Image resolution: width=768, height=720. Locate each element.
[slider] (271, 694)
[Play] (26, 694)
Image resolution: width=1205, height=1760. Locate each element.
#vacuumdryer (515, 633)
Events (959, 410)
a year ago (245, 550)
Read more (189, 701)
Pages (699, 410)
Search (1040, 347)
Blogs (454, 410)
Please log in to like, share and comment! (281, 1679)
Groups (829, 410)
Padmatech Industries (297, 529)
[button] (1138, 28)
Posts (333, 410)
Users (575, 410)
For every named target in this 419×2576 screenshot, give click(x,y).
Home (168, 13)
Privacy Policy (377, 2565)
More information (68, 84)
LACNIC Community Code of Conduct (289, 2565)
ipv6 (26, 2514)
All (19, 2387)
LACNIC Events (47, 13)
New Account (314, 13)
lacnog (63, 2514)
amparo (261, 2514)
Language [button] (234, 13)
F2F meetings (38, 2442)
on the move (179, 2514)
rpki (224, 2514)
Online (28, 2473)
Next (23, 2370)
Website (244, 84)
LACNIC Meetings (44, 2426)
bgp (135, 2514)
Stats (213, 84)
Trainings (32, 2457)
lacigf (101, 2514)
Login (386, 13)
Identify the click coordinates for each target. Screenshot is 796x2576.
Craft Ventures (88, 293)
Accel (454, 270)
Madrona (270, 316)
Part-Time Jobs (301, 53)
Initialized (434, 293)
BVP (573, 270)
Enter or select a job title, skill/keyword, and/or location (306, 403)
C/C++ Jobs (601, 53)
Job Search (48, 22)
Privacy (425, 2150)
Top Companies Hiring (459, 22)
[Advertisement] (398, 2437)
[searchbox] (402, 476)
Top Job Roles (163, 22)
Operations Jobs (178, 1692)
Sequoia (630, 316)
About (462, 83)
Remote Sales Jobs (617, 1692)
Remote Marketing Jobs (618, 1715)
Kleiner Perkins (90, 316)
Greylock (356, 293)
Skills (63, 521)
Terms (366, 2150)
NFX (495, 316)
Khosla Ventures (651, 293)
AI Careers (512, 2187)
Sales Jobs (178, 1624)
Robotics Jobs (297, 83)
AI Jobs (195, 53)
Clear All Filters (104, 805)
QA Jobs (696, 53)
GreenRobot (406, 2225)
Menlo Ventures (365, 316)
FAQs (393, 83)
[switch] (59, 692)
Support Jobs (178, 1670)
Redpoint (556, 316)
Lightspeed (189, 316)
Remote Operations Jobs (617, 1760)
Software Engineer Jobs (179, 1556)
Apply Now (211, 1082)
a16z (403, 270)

• _Your objective_
Copy every one of the lines above verbatim, altering nothing.

• _Output of the exercise_
Image resolution: width=768, height=720. Locate each element.
[slider] (271, 694)
[Play] (26, 694)
Image resolution: width=1205, height=1760. Locate each element.
#vacuumdryer (515, 633)
Events (959, 410)
a year ago (245, 550)
Read more (189, 701)
Pages (699, 410)
Search (1040, 347)
Blogs (454, 410)
Please log in to like, share and comment! (281, 1679)
Groups (829, 410)
Padmatech Industries (297, 529)
[button] (1138, 28)
Posts (333, 410)
Users (575, 410)
For every named target in this 419×2576 screenshot, give click(x,y).
Home (168, 13)
Privacy Policy (377, 2565)
More information (68, 84)
LACNIC Community Code of Conduct (289, 2565)
ipv6 (26, 2514)
All (19, 2387)
LACNIC Events (47, 13)
New Account (314, 13)
lacnog (63, 2514)
amparo (261, 2514)
Language [button] (234, 13)
F2F meetings (38, 2442)
on the move (179, 2514)
rpki (224, 2514)
Online (28, 2473)
Next (23, 2370)
Website (244, 84)
LACNIC Meetings (44, 2426)
bgp (135, 2514)
Stats (213, 84)
Trainings (32, 2457)
lacigf (101, 2514)
Login (386, 13)
Identify the click coordinates for each target. Screenshot is 796x2576.
Craft Ventures (88, 293)
Accel (454, 270)
Madrona (270, 316)
Part-Time Jobs (301, 53)
Initialized (434, 293)
BVP (573, 270)
Enter or select a job title, skill/keyword, and/or location (306, 403)
C/C++ Jobs (601, 53)
Job Search (48, 22)
Privacy (425, 2150)
Top Companies Hiring (459, 22)
[Advertisement] (398, 2437)
[searchbox] (402, 476)
Top Job Roles (163, 22)
Operations Jobs (178, 1692)
Sequoia (630, 316)
About (462, 83)
Remote Sales Jobs (617, 1692)
Remote Marketing Jobs (618, 1715)
Kleiner Perkins (90, 316)
Greylock (356, 293)
Skills (63, 521)
Terms (366, 2150)
NFX (495, 316)
Khosla Ventures (651, 293)
AI Careers (512, 2187)
Sales Jobs (178, 1624)
Robotics Jobs (297, 83)
AI Jobs (195, 53)
Clear All Filters (104, 805)
QA Jobs (696, 53)
GreenRobot (406, 2225)
Menlo Ventures (365, 316)
FAQs (393, 83)
[switch] (59, 692)
Support Jobs (178, 1670)
Redpoint (556, 316)
Lightspeed (189, 316)
Remote Operations Jobs (617, 1760)
Software Engineer Jobs (179, 1556)
Apply Now (211, 1082)
a16z (403, 270)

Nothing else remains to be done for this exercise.